Ce différend sert surtout aux intérêts des uns et des autres, si violent en apparence soit leur conflit. Le contrôle des moyens de communication aidant, il capte l’intérêt général, force chacun à un choix truqué de type «Occident ou Barbarie», et bloque ainsi l’avènement de la seule conviction globale qui puisse sauver l’humanité d’un désastre. Cette conviction - je la nomme parfois l’idée communiste - déclare que dans le mouvement même de la sortie de la tradition, nous devons travailler à l’invention d’une symbolisation égalitaire qui puisse escorter, coder, former le substrat subjectif pacifié de la collectivisation des ressources, de la disparition effective des inégalités, de la reconnaissance, à droit subjectif égal, des différences, et, au final, du dépérissement des autorités séparées de type étatique.

Nous devons donc accorder notre subjectivité à une tâche entièrement neuve: l’invention, dans une lutte sur deux fronts - contre la ruine du symbolique dans les eaux glacées du calcul capitaliste et contre le fascisme réactif qui imagine la restauration du vieil ordre - d’une symbolisation égalitaire, qui réinstalle les différences en faisant prévaloir des règles communes, elles-mêmes dérivées d’un partage total des ressources.

Pour ce qui nous concerne, nous, gens de l’Occident, nous devons tout d’abord procéder à une révolution culturelle, qui consiste à nous débarrasser de la conviction absolument archaïque selon laquelle notre vision des choses est supérieure à toute autre. Elle est, au contraire, déjà très en retard sur ce que désiraient et prévoyaient les premières grandes critiques, dès le XIXe siècle, de la brutalité inégalitaire et dépourvue de sens du capitalisme.
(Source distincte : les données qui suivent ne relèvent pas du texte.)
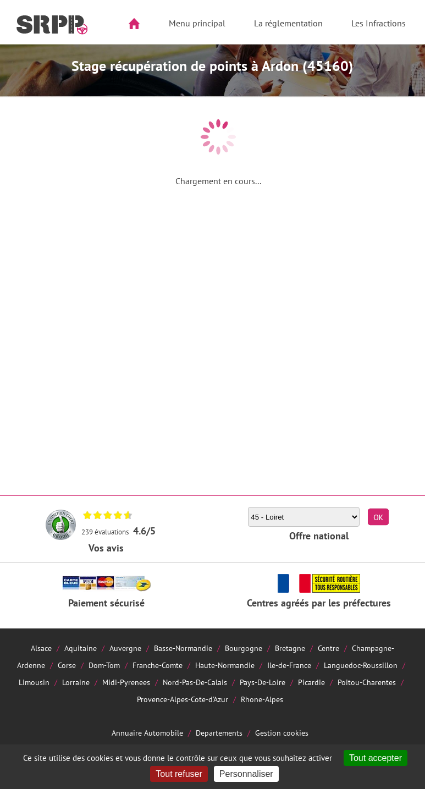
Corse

Ces grands ancêtres avaient également bien vu que l’organisation politique prétendument démocratique, avec ses ridicules rites électoraux, n’était que le paravent d’une totale vassalisation des politiques par les intérêts supérieurs de la concurrence et de la cupidité. Aujourd’hui plus que jamais, nous avons sous les yeux le triste spectacle de ce qu’ils ont appelé, avec leur lucidité impitoyable, le «crétinisme parlementaire».

L’abandon massif de cette identité «occidentale» en même temps que le rejet absolu des fascismes réactifs, constitue le temps négatif obligé dans l’élément duquel nous pourrons affirmer la puissance de nouvelles valeurs égalitaires. N’être plus le jouet de la fausse contradiction, s’installer dans la contradiction vraie, changera les subjectivités et les rendra enfin capables d’inventer la force politique qui remplacera la propriété privée et la concurrence par ce que Marx nommait «l’association libre».